The routine here is simple. Wake up early to catch people in the US before they leave the office. At 8:30am take a car to head to the factory. Spend an hour to sift through emails from the past day in the US. Catch up on Slack conversations. Meet with the team in China to make plans for the day. Answer questions, make decisions, and ensure things are moving. It’s hard to be mostly disconnected from the team — but this work, the work I am doing here, is critical. The schedule, test fixtures, electronics, mechanics, materials, tooling, deco. If all of these manufacturing components aren’t perfect, the line won’t run and none of it will matter. There would be no Misty.

My name is Ian. To say I’m into robots is a gross understatement.

This area of the world around Shenzhen, China is heaven for making things. It’s like an inventor’s candy store where you can walk down the street and buy almost any mechanical or electrical component you could dream of. This is robot heaven, and maybe that’s why I enjoy my time here so much.

Image — Ian Bernstein

“Robot” is such a broad word, but for me, and for the team at Misty Robotics, our future is focused on the personal robot.

Personal robot… At Misty we use this term a lot. We use it to describe what we’re building and how our mission is different than if we were building, say, a vacuum. We also use the term to visualize our goal: “a personal robot in every home and office.”

It’s become our mantra. Our guiding light. And our manifested future.

So what is a personal robot, exactly?

Flashback to me at 5 years old.

I’m sitting in our living room in New Mexico watching the Jetsons on tv. It’s an episode titled Rosie Come Home.

The Jetson’s maid and caretaker, Rosie, has left the family, and appears to be about to commit suicide (yes, pretty dark for a 5 year old).

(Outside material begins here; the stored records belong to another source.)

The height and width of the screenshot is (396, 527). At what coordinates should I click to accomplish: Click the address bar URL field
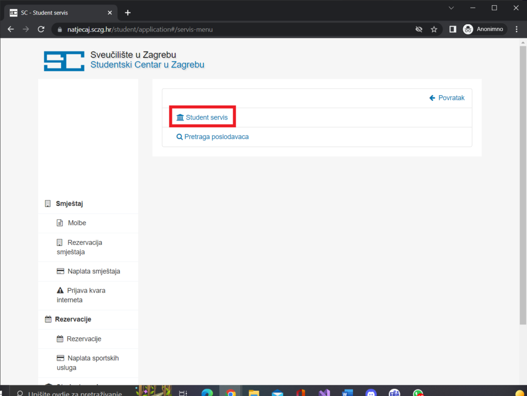232,29
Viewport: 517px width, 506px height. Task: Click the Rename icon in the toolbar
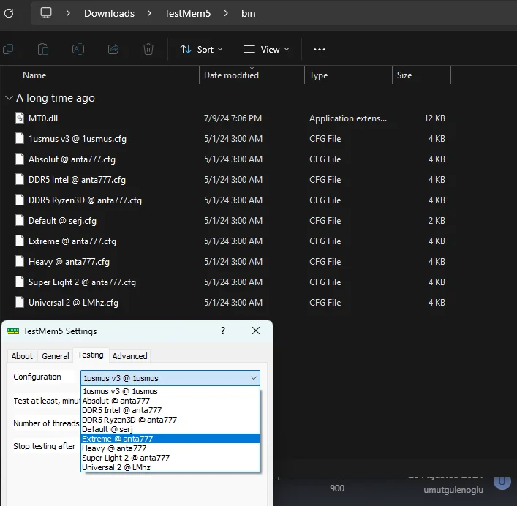[78, 49]
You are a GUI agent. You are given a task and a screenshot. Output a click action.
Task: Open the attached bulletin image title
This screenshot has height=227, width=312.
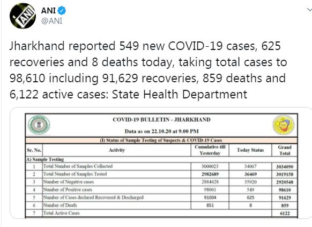point(161,119)
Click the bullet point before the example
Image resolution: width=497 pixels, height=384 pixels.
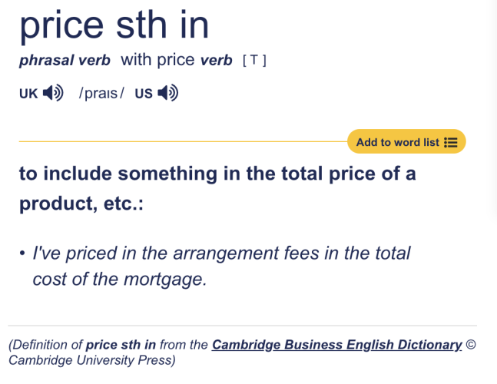click(22, 253)
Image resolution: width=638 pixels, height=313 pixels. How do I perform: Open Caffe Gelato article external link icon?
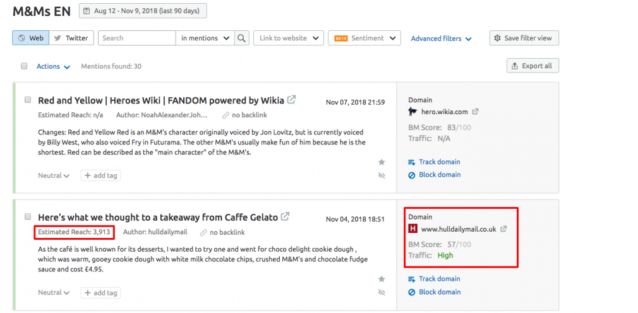coord(286,216)
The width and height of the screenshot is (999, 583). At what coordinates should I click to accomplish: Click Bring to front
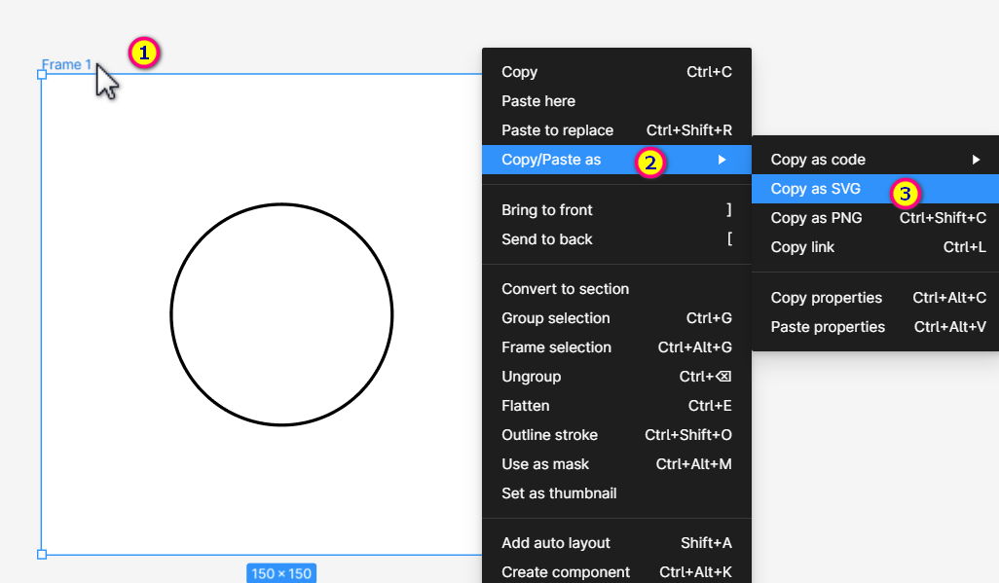(x=547, y=210)
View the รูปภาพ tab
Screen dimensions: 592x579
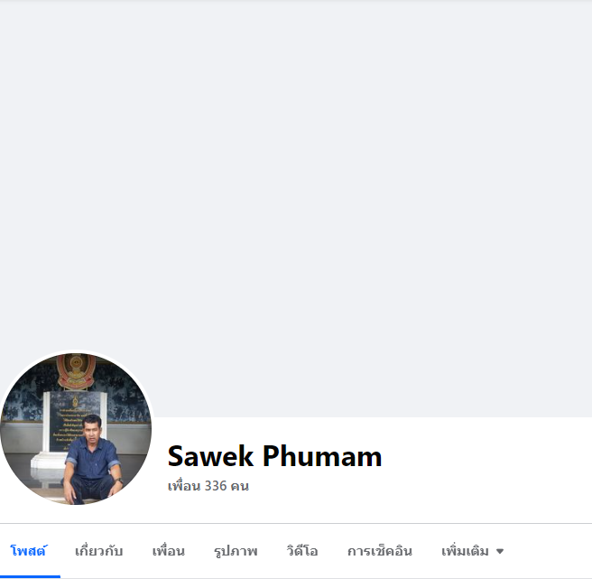click(x=236, y=551)
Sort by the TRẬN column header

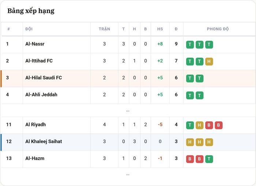(104, 29)
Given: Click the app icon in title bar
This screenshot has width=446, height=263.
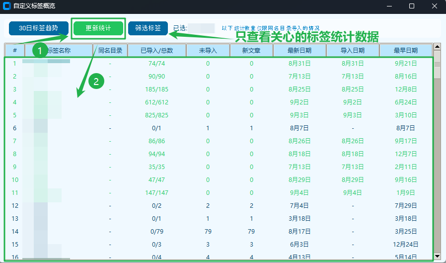Looking at the screenshot, I should [x=6, y=5].
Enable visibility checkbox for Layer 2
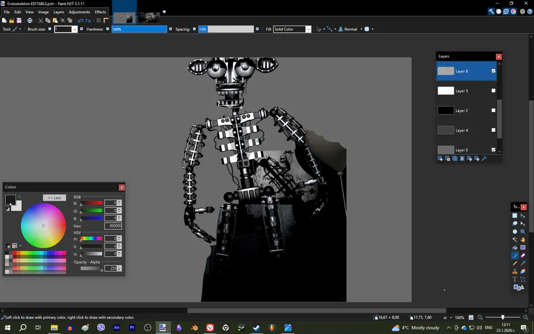534x334 pixels. pyautogui.click(x=493, y=110)

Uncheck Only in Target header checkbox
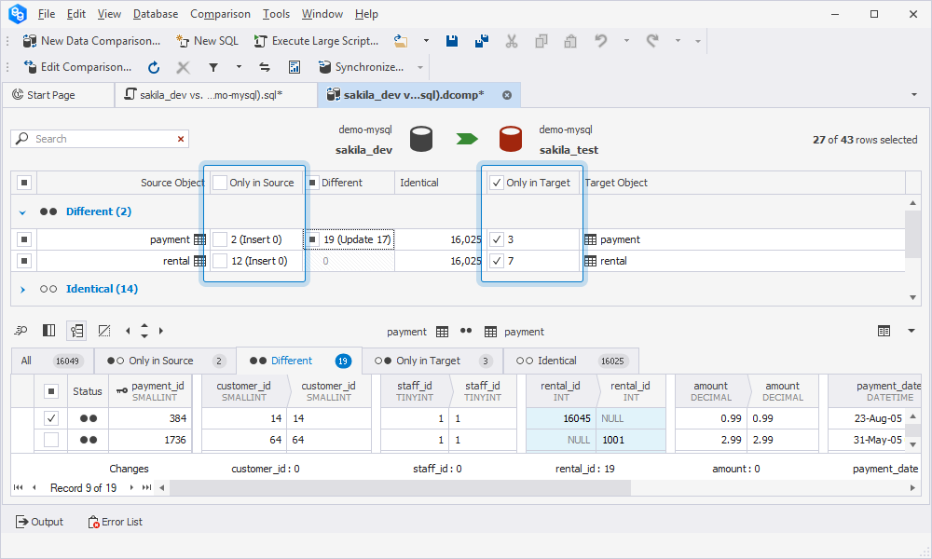[497, 183]
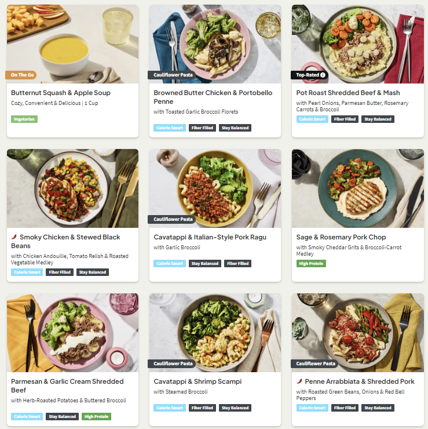Click High Protein tag on Parmesan Beef card
Screen dimensions: 428x429
[x=96, y=417]
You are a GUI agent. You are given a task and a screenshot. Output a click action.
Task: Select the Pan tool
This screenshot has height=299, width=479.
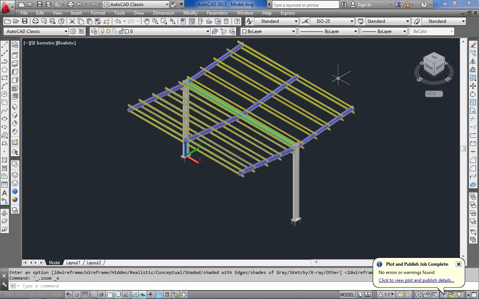click(x=147, y=21)

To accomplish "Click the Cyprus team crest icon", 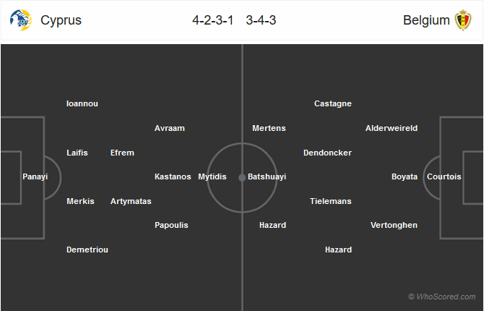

The whole problem started when Rosie’s microchip master cylinder, well beyond its service / replacement date, began to cause glitches. One thing led to another, and in typical sitcom fashion, there was a great deal of miscommunication that led to Rosie believing she was going to be replaced by a newer model, and her feeling ‘off’ (malfunctioning) because of the microchip defects she’s experiencing . She feels insignificant and crazy. It’s a horrible state to be in. (I wonder later if this is a metaphor for mental illness.)

Meanwhile the Jetsons family end up with a flashy new model to test out that they absolutely hate. She’s boring, too by-the-book, and basically a drag. There is all this pressure on them to get something better. Newer. More “perfect”. But perfect is not what the Jetsons want. They want their Rosie.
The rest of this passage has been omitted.